I wanted to create a typology of beach culture – a kind of study of the phenomenon as if I were investigating a different species. I was thinking about what it would be like to come to Earth as an alien and witness this: what sense would you make of it?

As well as my camera, I used equipment to help me to shoot from above while I was moving around at beach level: a four-metre-long pole with an attachment for my camera, and a radio trigger for when I was ready to shoot.

It was important that the photos were perfectly candid, so I didn’t tell anyone I was shooting them. But people were looking at me. I realised that the people who weren’t looking at me must be sleeping, so I knew which ones I wanted to photograph.

I tried to avoid any conversations or arouse suspicion. I wasn’t doing anything against the law, but the beach is a place where people sometimes don’t feel comfortable being shot. Some people did approach me though – you can imagine seeing the same person every day walking with this strange thing on his shoulders, so they asked me what I was doing. I said I was just taking photos of nature, and if they were persistent with their questions, I would show them images I had taken of the sea or the forest.

When those images started to be published, there were some concerns, and people questioned my practice. My view is that I’ve never focused on someone’s personal life: my work is about society, community, humanity – it’s not about one particular person.

I took this shot on the first day I started to work on the series. It was nerve-racking: I had no idea how the pictures were going to look and I didn’t know how people would respond to me. That evening at home, I looked through the day’s work. Nothing was right apart from this shot. This image convinced me that the whole project was worth pursuing. For that reason alone, it’s special to me.

The image tells a story: you can see the very shade of the woman’s lipstick, you can see the veins in her legs, but despite the specificity of the shot, it’s also oddly surreal. There’s a kind of dissonance in it that appeals to me.

As in the rest of the series, the bodies you see are real. They are bodies you don’t often see in magazines, online or on social media. Every day we are bombarded with images of people eating perfectly healthy food and being perfectly in shape, and so many people feel excluded by that. The reality we are so often presented with is utterly distorted and represents the minority of us.

I don’t consider the beach as a utopian escape from the city, but it does illustrate how our behaviour is conditioned by social norms beyond our control. Why is it acceptable to be half naked on a beach, but not in a library? Why does our environment dictate what we can and cannot wear? It’s because our behaviour is always being shaped by people around us.

### Task
Reproduce word for word the passage of the beach photography account starting at "As in the rest" and ending at "minority of us.".

### Given records
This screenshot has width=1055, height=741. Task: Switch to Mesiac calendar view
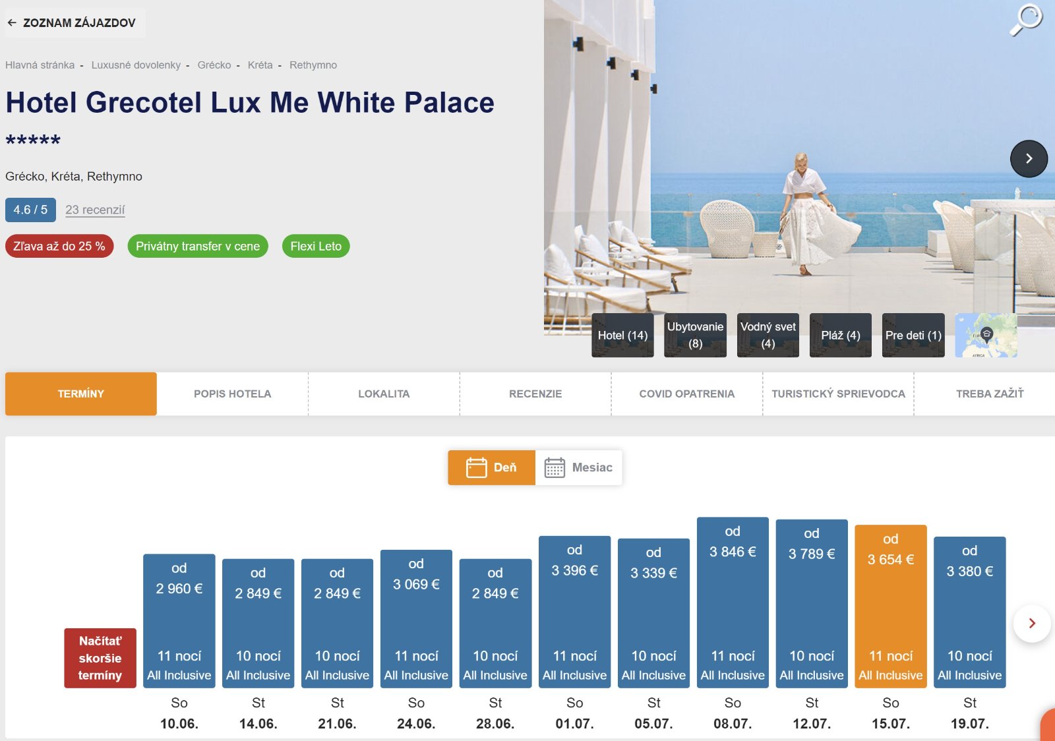[x=578, y=467]
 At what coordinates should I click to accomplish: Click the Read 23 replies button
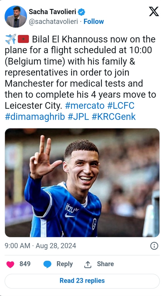tap(82, 281)
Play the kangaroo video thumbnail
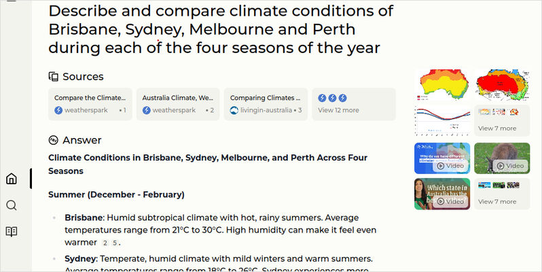This screenshot has height=272, width=542. (x=502, y=158)
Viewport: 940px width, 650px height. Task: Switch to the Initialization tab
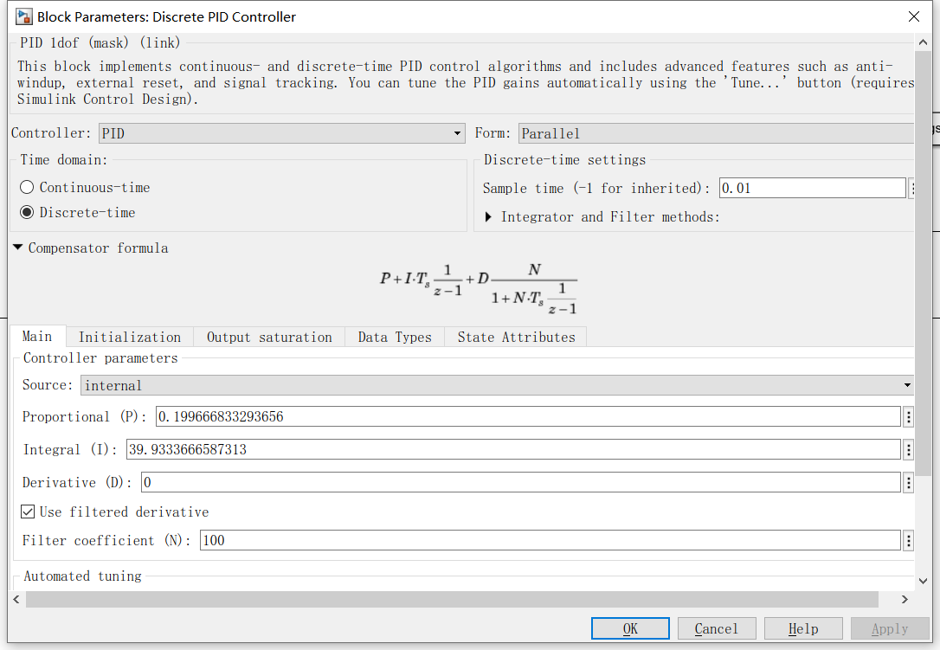(130, 338)
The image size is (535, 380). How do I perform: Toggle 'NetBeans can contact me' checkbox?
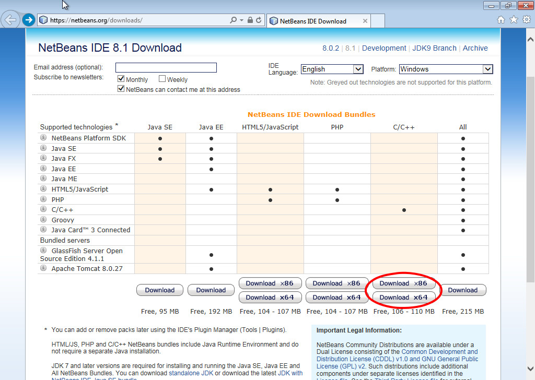click(121, 89)
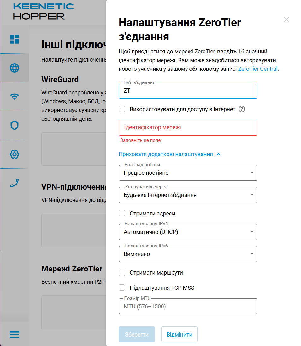The height and width of the screenshot is (346, 301).
Task: Open the 'Налаштування IPv4' dropdown
Action: pyautogui.click(x=188, y=232)
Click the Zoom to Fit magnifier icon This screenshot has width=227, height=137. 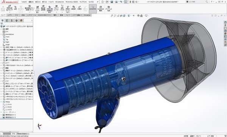pos(112,16)
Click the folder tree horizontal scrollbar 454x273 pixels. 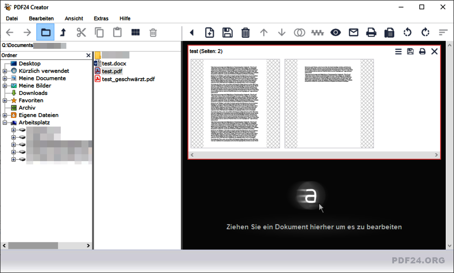point(33,245)
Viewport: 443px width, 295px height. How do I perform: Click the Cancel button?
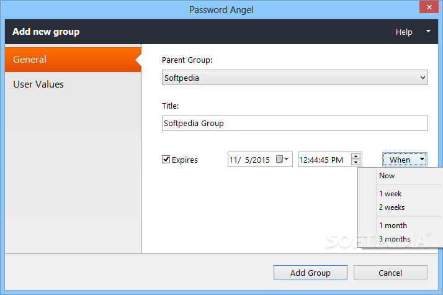pos(390,273)
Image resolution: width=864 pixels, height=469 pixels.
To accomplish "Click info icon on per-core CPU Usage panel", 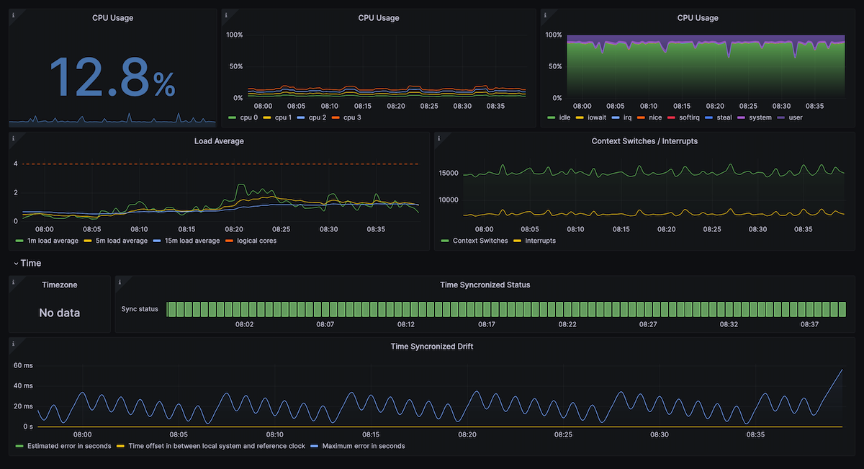I will pos(226,14).

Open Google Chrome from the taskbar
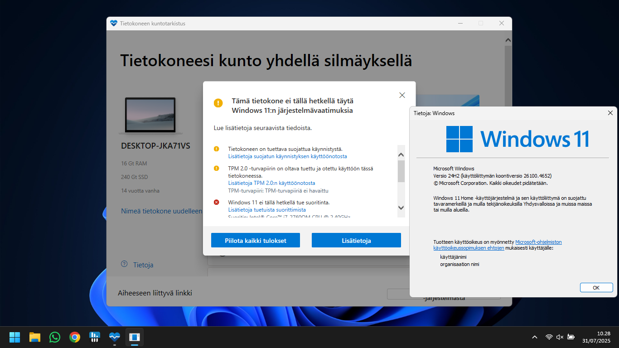click(74, 337)
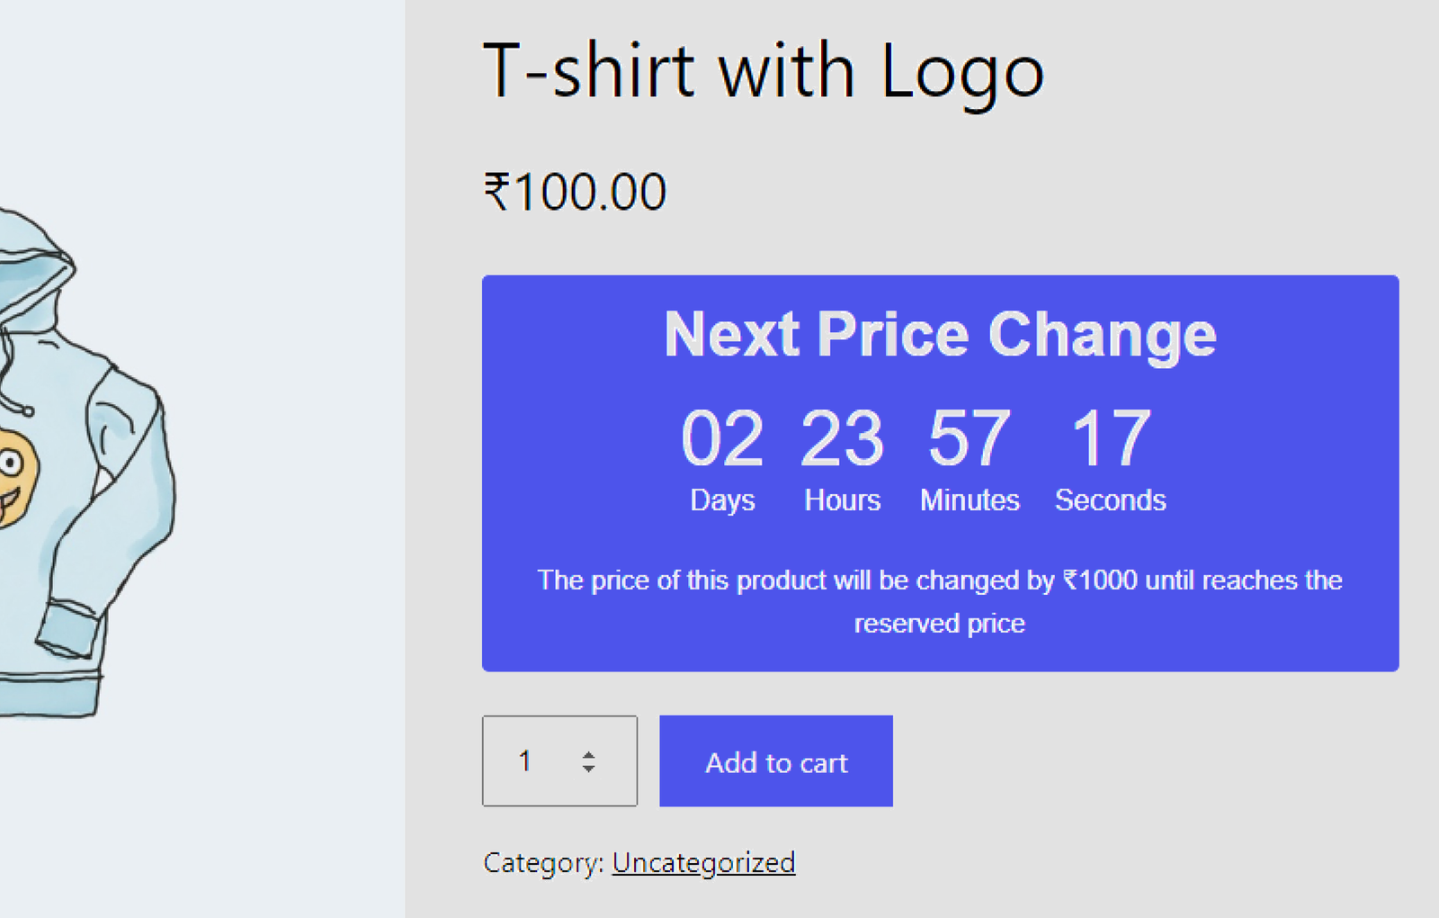
Task: Click the 57 minutes countdown number
Action: coord(970,438)
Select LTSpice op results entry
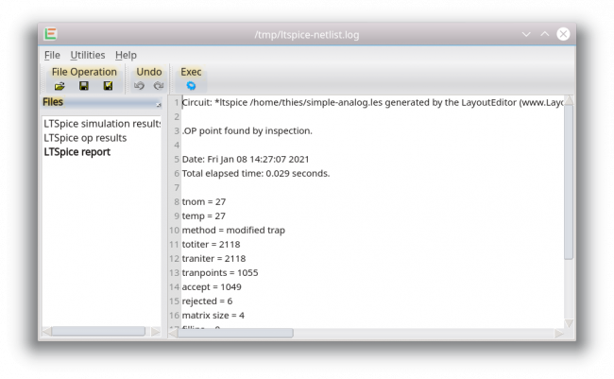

### Answer box
As in the rest of the series, the bodies you see are real. They are bodies you don’t often see in magazines, online or on social media. Every day we are bombarded with images of people eating perfectly healthy food and being perfectly in shape, and so many people feel excluded by that. The reality we are so often presented with is utterly distorted and represents the minority of us.